Our couple want to buy a duplex (two units stacked one on top of the other). Their thought is to get the rental income from one unit to help defray the total cost of ownership. We went through the pros & cons of such a purchase, and they decided they still wanted to go that route. They had found a duplex selling at $188,000 with the upper unit already rented at $1050 per month (plus electricity). Their provable income was $75,000 per year. They had accumulated $22000 over the years, and wished to put $18,800 (10%) as down payment, with the balance of their cash for closing costs. They would finance the remainder. Their credit rating was excellent!
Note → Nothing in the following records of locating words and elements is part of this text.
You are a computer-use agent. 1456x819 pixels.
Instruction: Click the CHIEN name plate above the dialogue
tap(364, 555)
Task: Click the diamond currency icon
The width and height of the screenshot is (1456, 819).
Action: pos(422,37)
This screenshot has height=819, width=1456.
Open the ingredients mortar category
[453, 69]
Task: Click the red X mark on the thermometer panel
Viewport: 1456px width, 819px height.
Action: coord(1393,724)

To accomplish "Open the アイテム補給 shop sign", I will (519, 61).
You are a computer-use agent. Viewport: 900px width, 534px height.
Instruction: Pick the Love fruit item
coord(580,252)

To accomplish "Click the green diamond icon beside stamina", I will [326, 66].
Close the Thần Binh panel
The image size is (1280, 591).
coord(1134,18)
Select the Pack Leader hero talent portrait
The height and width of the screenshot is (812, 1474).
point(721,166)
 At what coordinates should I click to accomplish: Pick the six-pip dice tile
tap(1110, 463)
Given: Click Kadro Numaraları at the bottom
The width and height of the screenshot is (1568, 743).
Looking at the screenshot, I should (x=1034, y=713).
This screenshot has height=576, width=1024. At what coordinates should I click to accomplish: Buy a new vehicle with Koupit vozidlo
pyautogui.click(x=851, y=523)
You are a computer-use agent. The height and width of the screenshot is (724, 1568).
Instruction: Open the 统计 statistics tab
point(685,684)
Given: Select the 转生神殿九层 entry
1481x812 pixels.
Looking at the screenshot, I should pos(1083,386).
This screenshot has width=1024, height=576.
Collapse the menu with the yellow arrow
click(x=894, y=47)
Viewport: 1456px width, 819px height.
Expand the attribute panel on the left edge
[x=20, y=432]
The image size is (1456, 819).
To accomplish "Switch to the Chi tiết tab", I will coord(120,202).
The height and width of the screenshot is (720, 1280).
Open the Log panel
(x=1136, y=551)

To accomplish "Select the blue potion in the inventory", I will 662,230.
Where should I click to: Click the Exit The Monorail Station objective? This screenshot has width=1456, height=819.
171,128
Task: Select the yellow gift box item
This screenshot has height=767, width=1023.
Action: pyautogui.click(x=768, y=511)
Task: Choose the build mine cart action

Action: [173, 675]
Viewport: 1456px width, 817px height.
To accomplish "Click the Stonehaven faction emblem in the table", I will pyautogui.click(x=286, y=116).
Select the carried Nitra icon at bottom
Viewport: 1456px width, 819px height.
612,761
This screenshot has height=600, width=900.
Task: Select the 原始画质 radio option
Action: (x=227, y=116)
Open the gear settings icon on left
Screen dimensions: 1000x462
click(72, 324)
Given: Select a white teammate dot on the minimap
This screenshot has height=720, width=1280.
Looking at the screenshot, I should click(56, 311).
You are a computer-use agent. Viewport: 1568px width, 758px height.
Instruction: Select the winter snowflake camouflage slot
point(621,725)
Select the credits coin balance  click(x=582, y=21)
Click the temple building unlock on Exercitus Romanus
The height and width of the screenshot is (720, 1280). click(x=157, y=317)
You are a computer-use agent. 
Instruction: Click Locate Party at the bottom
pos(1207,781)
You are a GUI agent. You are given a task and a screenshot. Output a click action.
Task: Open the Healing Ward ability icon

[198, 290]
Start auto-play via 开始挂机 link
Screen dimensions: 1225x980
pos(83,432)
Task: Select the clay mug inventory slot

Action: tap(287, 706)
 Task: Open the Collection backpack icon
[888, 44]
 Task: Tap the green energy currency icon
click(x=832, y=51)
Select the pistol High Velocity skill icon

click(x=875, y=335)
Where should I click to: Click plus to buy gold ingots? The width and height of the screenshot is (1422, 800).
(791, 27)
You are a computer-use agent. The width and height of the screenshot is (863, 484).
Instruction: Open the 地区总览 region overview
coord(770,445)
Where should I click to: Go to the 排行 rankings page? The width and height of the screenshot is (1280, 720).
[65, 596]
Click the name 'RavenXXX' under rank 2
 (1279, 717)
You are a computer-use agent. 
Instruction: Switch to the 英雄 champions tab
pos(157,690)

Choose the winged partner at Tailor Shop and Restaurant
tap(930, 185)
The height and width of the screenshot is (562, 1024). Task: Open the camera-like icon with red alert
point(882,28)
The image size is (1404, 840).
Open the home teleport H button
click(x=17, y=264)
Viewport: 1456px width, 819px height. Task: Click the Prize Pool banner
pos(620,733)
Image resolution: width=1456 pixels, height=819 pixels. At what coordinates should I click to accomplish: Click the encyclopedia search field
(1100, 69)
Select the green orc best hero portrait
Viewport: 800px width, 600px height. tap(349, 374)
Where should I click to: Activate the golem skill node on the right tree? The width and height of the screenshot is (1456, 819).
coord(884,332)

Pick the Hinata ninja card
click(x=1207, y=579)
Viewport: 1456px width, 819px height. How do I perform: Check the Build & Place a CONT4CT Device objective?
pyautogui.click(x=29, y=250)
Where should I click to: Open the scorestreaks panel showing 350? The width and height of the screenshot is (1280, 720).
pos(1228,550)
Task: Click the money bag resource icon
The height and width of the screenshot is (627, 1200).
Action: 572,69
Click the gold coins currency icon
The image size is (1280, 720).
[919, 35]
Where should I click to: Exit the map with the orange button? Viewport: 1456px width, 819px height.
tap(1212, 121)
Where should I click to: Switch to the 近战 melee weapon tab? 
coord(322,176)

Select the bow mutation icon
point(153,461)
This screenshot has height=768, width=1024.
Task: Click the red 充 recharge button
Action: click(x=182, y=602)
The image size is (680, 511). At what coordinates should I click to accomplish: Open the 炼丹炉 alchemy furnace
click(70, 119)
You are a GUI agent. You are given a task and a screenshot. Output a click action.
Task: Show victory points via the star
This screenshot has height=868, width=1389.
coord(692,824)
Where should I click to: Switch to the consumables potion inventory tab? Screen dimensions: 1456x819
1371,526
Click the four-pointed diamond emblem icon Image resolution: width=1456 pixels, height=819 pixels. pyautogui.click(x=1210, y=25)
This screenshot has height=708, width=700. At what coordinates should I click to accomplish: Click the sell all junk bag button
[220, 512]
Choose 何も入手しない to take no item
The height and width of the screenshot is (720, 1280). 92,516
Had they obtained maximum financing (90% financing), we would have had to finance through the auspices of a high ratio insurance company, like Canada Mortgage & Housing Corp (CMHC) which protects the lender against default.. These high ratio insurance companies charge insurance premiums. In our case, the fee would have exceeded $4000 (2.5% of the mortgage amount). Notwithstanding the fact the insurance premium is normally added to the mortgage, our couple would have paid interest on that amount over the next 25 years.

I asked them if they could muster up 25% as a down payment. The answer was no! I asked them if either had parents with a little money. Mark’s answer was positive but was extremely reluctant to approach his father for a loan. I intimated that this would be a business proposal to his father, not a loan. His father may be able to get 5% from normal investment sources, while our couple would be paying the equivalent of 7% (the first mortgage rate). His father could register a 2nd mortgage on the property as security for this business investment. If his father will help out and add $28,200 to the down payment portion (totaling $47000) , then our kids do not need CMHC coverage. That would save them over $4000 at the onset, not to mention the avoidance of interest on that amount over the next 25 years. In five years time, if the property appreciates by 3% per year, our kids could put both mortgages together at that time (which would add up to less than 75% of the then value of the property), pay back dad and avoid the CMHC surcharge altogether.

This method of financing promotes savings for the new generation, while providing a better rate of return for the older generation. It becomes a win/win situation for all concerned.